Supplied data:
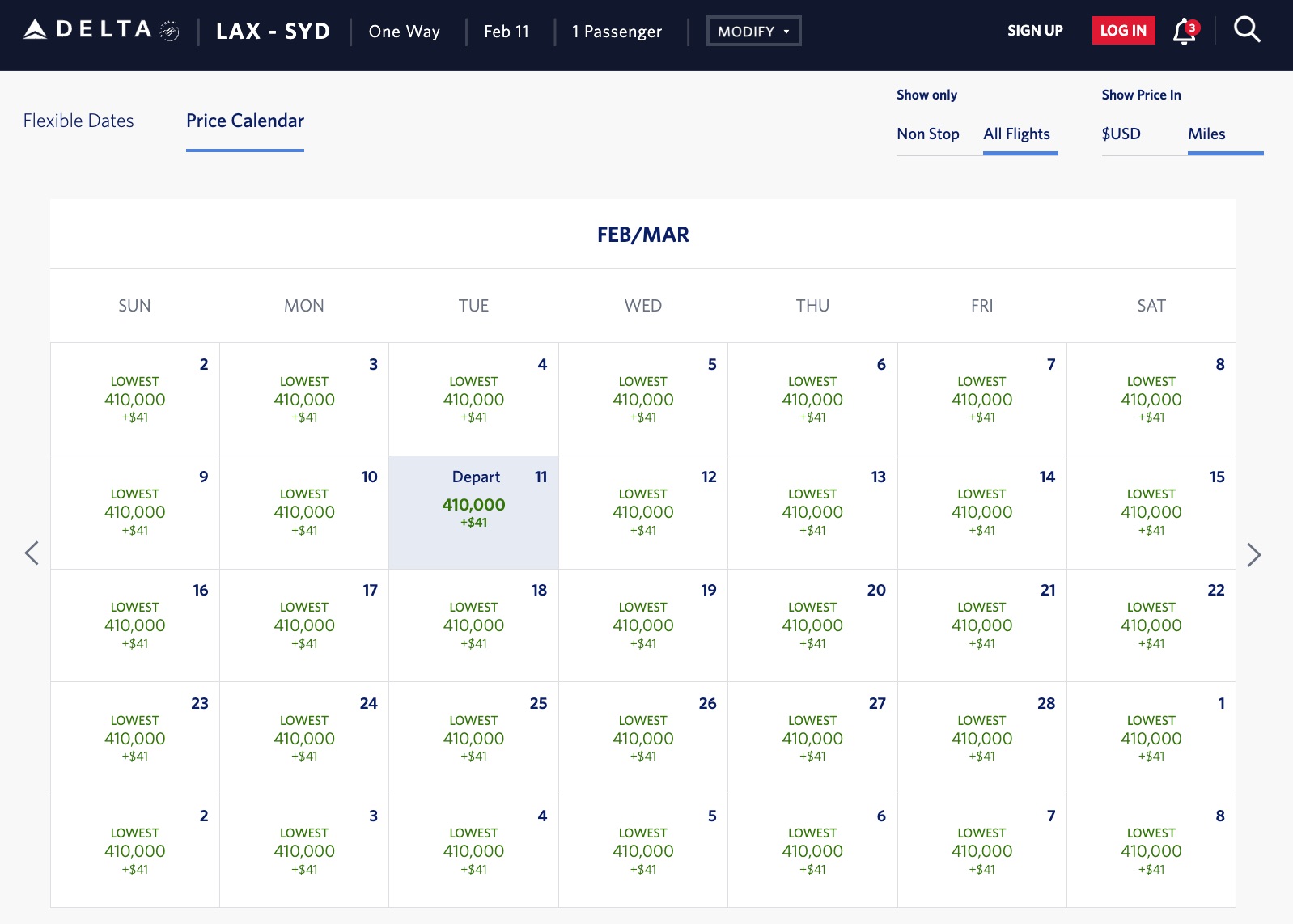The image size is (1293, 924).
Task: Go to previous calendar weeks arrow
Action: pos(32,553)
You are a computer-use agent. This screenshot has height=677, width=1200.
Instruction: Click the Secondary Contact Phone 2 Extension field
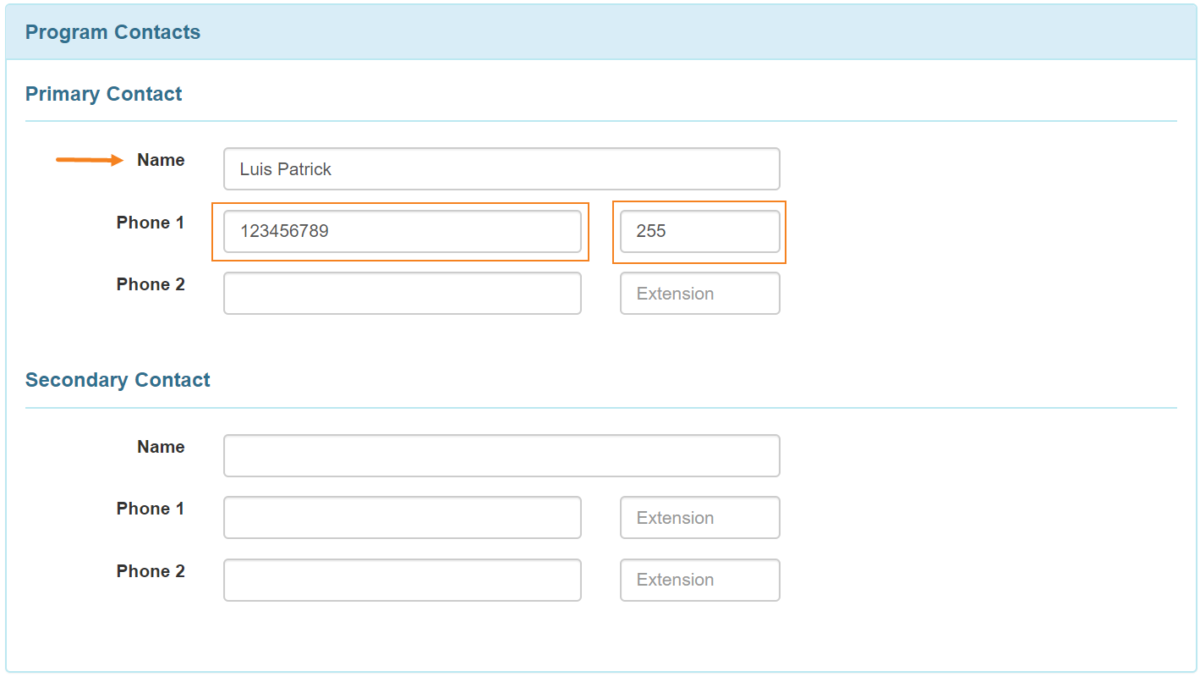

Task objective:
All that is needed is an exact copy of the lines from the line with "You are a computer-use" through the end of the listing, both ends included, with no pictures.

Task solution:
You are a computer-use agent. This screenshot has height=677, width=1200.
Instruction: Click the Secondary Contact Phone 2 Extension field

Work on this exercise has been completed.